ESPE2015 Poster Category 2 GH & IGF (40 abstracts)
aDepartment of Endocrinology and Metabolic Diseases, Polish Mothers Memorial Hospital Research Institute, Lodz, Poland; bDepartment of Automatics and Biomedical Engineering, AGH University of Science and Technology, Krakow, Poland
Background: Prediction of the effectiveness of GH therapy in children with short stature is an important issue. Artificial neural networks (ANN) seem to be promising tool for this purpose, not requiring any assumption on functions linking independent and dependent variables.
Objective and hypotheses: The aim of the study was to compare ANN models of GH therapy effectiveness, based on the data available at therapy onset with multiple linear regression (MLR) model.
Method: Retrospective analysis comprised the data of 150 short children (101 boys), diagnosed with isolated GH deficiency, treated with GH up to the attainment of final height (FH). The following parameters (input variables) were assessed before treatment for each patient: gender, chronological age, bone age, mothers and fathers height, pubertal status, height velocity, GH peak after falling asleep and in two stimulation tests, IGF1 and IGFBP-3 concentrations, birth weight and gestational age. The output variable was FH or FH SDS.

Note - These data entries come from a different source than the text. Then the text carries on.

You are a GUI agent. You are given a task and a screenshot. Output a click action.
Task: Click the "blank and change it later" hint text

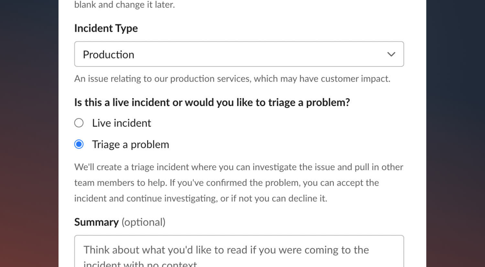pos(124,5)
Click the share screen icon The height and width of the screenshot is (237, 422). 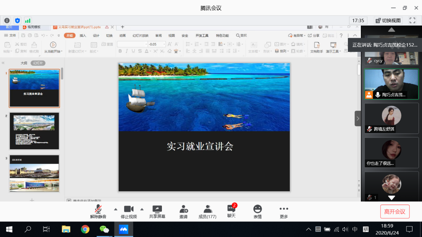click(157, 211)
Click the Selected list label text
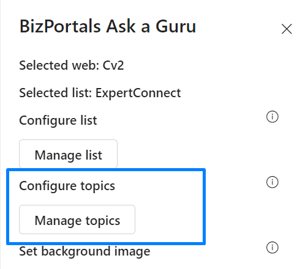This screenshot has height=269, width=297. point(56,93)
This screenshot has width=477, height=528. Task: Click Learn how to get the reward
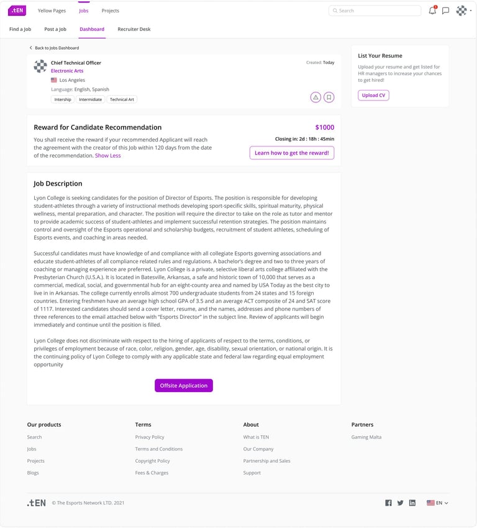pyautogui.click(x=291, y=153)
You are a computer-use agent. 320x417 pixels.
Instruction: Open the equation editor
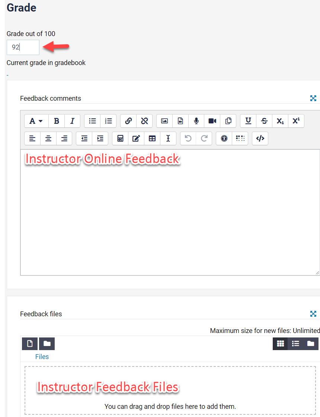pos(120,138)
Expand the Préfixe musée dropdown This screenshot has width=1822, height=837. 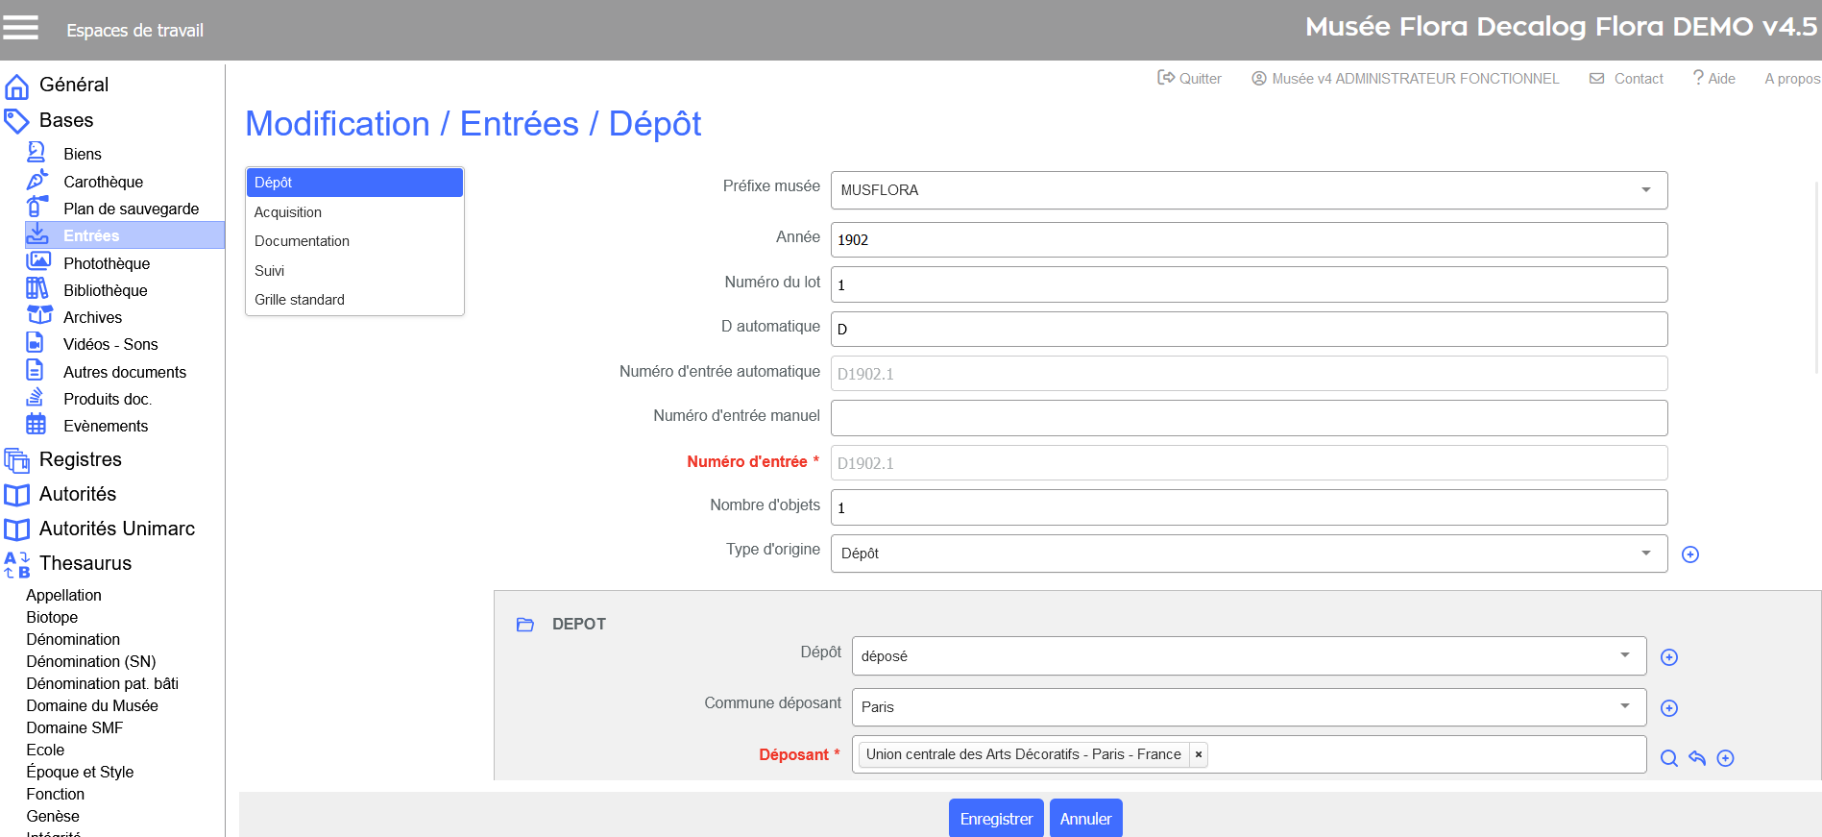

Results: The best MLR model included height SDS of the patient and of parents, pre-treatment height velocity and IGF1 SDS as significant variables and explained 44% of variability of FH SDS in learning group and 36% in testing group, with the mean error (RMSE) of predicted FH 3.5 and 3.8 cm respectively. The best ANN model for the same input variables explained 43% of variability of FH SDS for learning group and 40% for testing group with RMSE 3.6 and 3.7 cm respectively. The best ANN model eliminated GH peak after falling asleep and fathers height and explained 86% of variability of FH SDS for both learning and testing group with RMSE 3.2 and 3.4 cm respectively.
Conclusion: Neural networks are more accurate in FH prediction and explain more variability of FH in children with isolated GH deficiency than linear regression.